Factors that affected ARG profiles during composting
The ranges of ARGs carried by the microorganisms were determined in this study. Various factors affected the abundances of ARG but the key factors related to the responses of the dominant ARGs to composting should be emphasized. RDA and SEMs were used to separate and order the factors related to changes in ARGs [57, 58]. The first two axes for HPB and CRGs were extracted by PCA before RDA because the number of environmental variables (related factors) cannot exceed the number of species variables (ARGs). The results showed that the factors considered in this study could explain 96.8% of the fate of ARGs (Fig. 5), where HPB_1, MRG_1, tnpA, intI1, and intI2 were the main factors that influenced the variations in ARGs, where they explained 19.10%, 19.03%, 18.89%, 18.09%, and 17.54% of the variations in the ARG profiles, respectively. Microorganisms are carriers of genes so the reductions in the abundances of HPB during composting contributed to the reductions in the abundances of ARGs. However, the increases in the abundances of potential pathogens after composting were concerning, such as Pseudomonas aeruginosa, Mycobacterium tuberculosis, and Bordetella bronchiseptica. In this study, the ARGs in these HPB encoded tetracycline, bacitracin, and multidrug resistance.
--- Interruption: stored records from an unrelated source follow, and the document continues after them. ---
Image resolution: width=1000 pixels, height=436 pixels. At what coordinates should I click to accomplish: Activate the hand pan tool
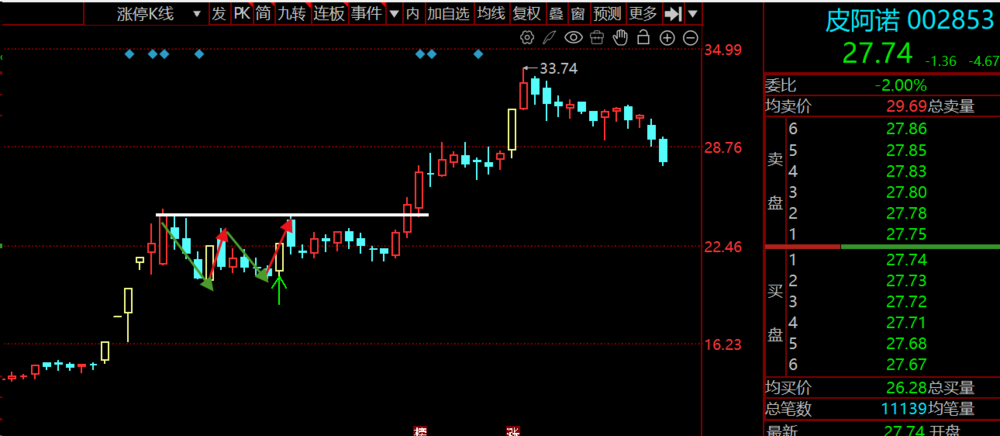click(621, 38)
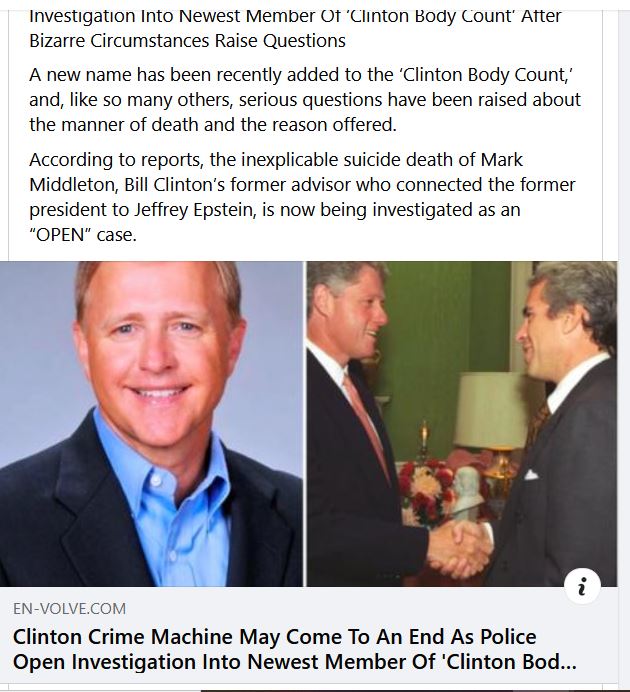Image resolution: width=630 pixels, height=692 pixels.
Task: Open the "Clinton Crime Machine" headline link
Action: 295,649
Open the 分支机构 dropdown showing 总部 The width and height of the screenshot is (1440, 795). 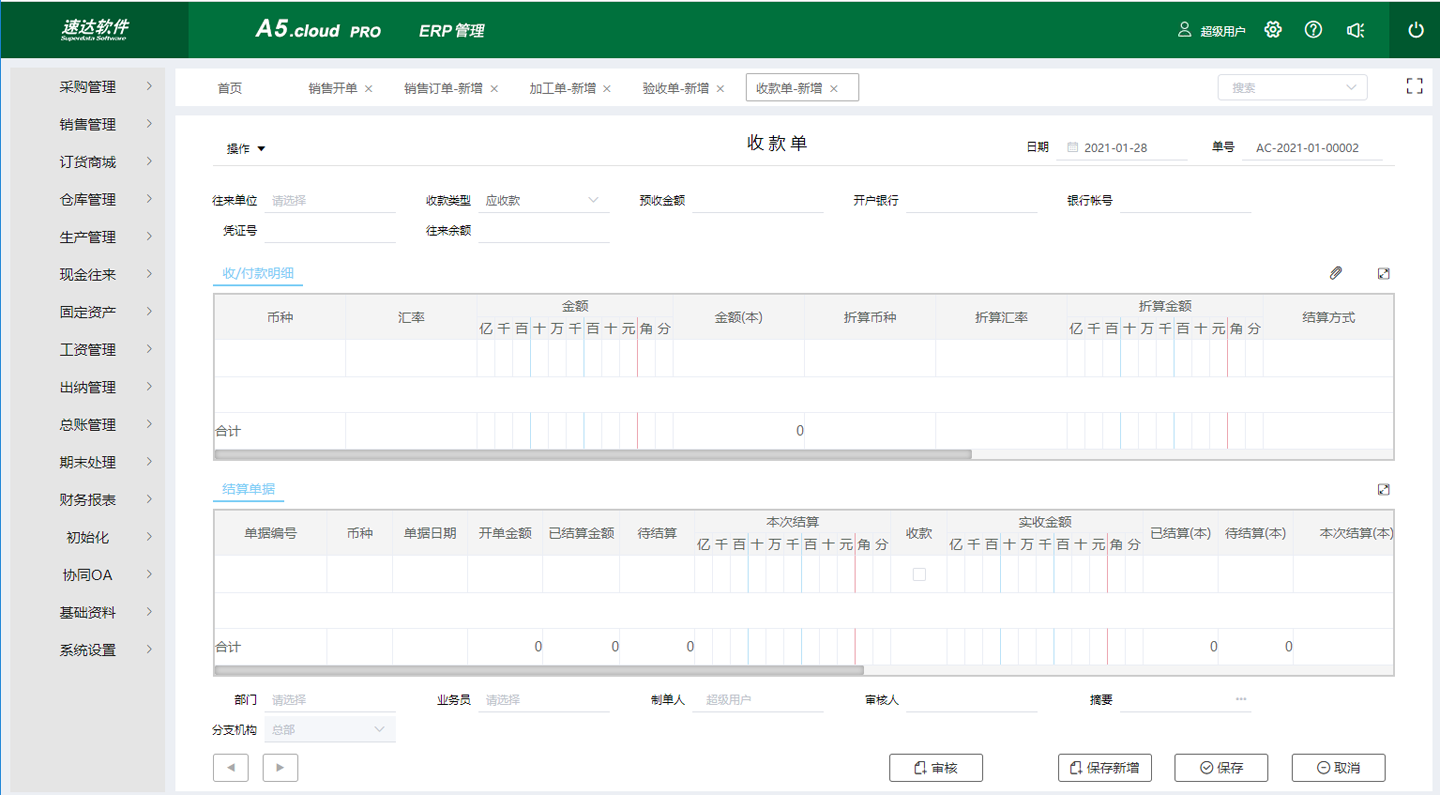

SEMs were used to assess the direct and indirect effects of the five main drivers (HPB_1, MRG_1, tnpA, intI1, and intI2) on three major antibiotic resistance profiles (Fig. 6). HPB was the most important positive factor for shaping the ARG profiles. HPB can impose an indirect effect on ARGs by strongly affecting the abundance of MGEs and MRGs in the composting process. MGEs had strong and direct impacts on the abundances of ARGs in the composting process. HPB_1 had the highest standardized total effect on the ARG profiles (0.98–0.99), followed by intI1 (0.78–0.85). In addition, the co-selective effect of MRGs on ARGs cannot be ignored. In particular, MRGs significantly increased the abundance of ARGs by positively affecting intI1. Similar results were obtained in previous studies, where Rosewarne et al. [59] and Wright et al. [60] found intI1 abundance was significantly increased due to the presence of heavy metals.